### TEXT SEGMENT
⟨

- AUD/USD remains on the back foot near the weekly low.
- RBA’s Kent cites the central bank’s policy moves to tame the AUD upside.
- Aussie Westpac Leading Index grew 0.26% in January.
- Risks consolidate after Tuesday’s stellar moves, US data, FOMC minutes will decorate the calendar.
AUD/USD extends the previous day’s losses toward the intraday low near 0.7730 during Wednesday’s Asian session. The quote recently declined following comments from the RBA Assistant Governor (Financial Markets) Christopher Kent. Earlier in the day, US dollar strength kept the quote depressed for the second consecutive day.
Reserve Bank of Australia’s (RBA) Kent highlights the Australian dollar strength and hints at further measures to tame it for the betterment of the export-driven economy. In doing so, the policymaker also praised the latest extension of the Quantitative Easing (QE).
Read: RBA’s Assistant Governor Kent: RBA to make modest changes to how it uses FX swaps
During early Asia, Westpac Leading Index for Australia rose past-0.12% to 0.26% in January. However, the US dollar gains, mainly taking clues from the one-year high US Treasury yields, keep the AUD/USD buyers away.

⟩

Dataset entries
⟨

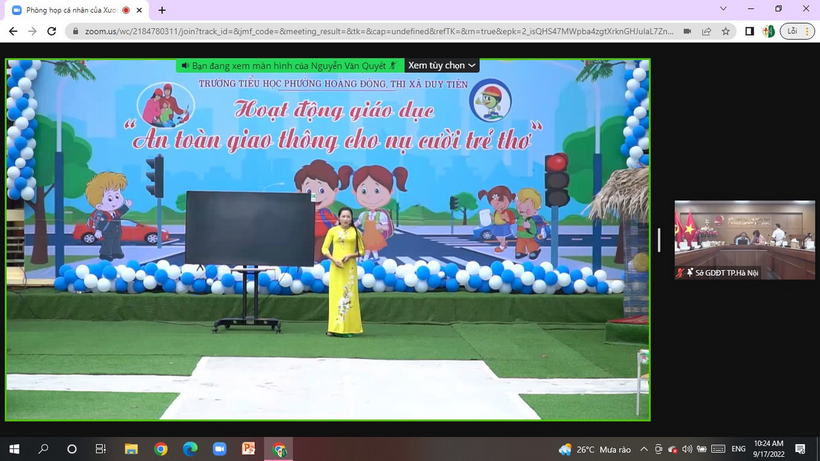The height and width of the screenshot is (461, 820).
Task: Launch Microsoft Edge from the taskbar
Action: (x=190, y=450)
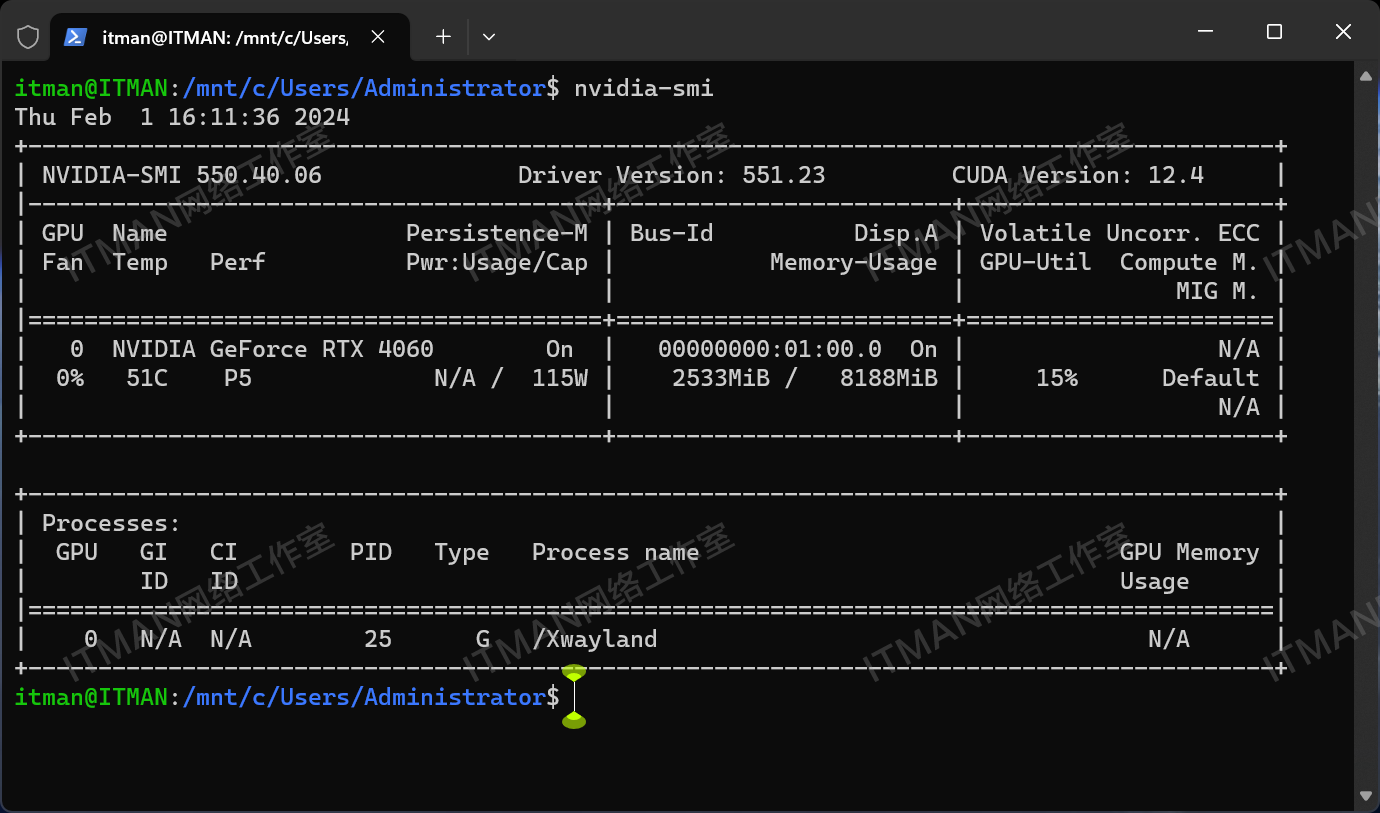
Task: Open a new tab with the plus button
Action: coord(443,37)
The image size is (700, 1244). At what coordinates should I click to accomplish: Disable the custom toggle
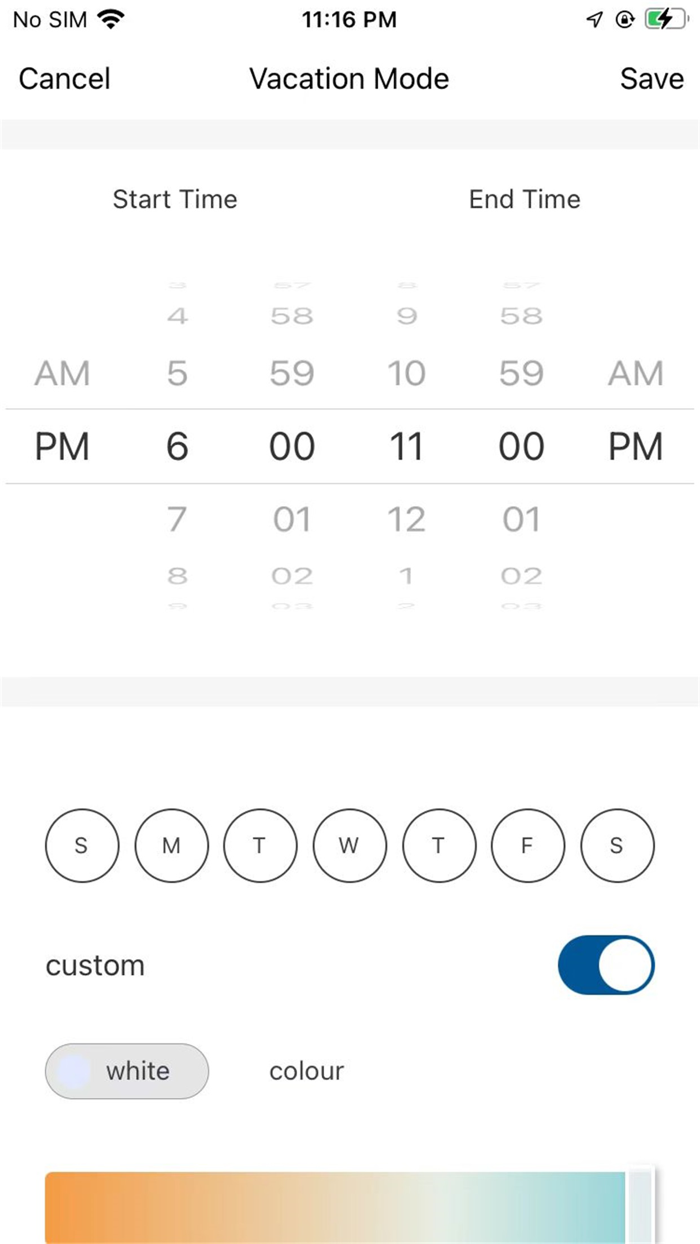click(606, 965)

⟩

### DIRECTIONS
a - List the bullet-point summary lines at the top of the AUD/USD market report.
b - Carry the AUD/USD market report forward, starting after its final sentence.

### RESULTS IN ORDER
a -
- AUD/USD remains on the back foot near the weekly low.
- RBA’s Kent cites the central bank’s policy moves to tame the AUD upside.
- Aussie Westpac Leading Index grew 0.26% in January.
- Risks consolidate after Tuesday’s stellar moves, US data, FOMC minutes will decorate the calendar.

b -
That said, the market sentiment recently eased with the pullback in the US stock futures and 10-year Treasury yields from the latest tops. In Australia, the ASX 200 also declines 0.70% even as the New South Wales (NSW) eyes rolling out vaccines from Monday.
On a broader front, US President Joe Biden is up for rolling out the much-awaited stimulus as Congress is finally done with Donald Trump’s impeachment. Also favoring the mood could be the jump in vaccinations in Western countries and receding virus infections.
However, the US-China tension joins the Washington-Tehran tussle and fears of the covid strain to challenge the optimism.
Other than the risk catalysts that are likely to keep the US treasury yields up and weigh on the AUD/USD, US Retail Sales for January are also expected to keep the sellers happy. However, FOMC minutes may challenge the mood, if conveying downbeat economic forecasts.
Read: US Retail Sales January Preview: Credit markets foresee consumer recovery
Technical analysis
21-day SMA and the January-end tops highlight the 0.7700 as the key support for AUD/USD traders. Meanwhile, the 0.7806 and the yearly top of 0.7820 can challenge the pair’s short-term recoveries.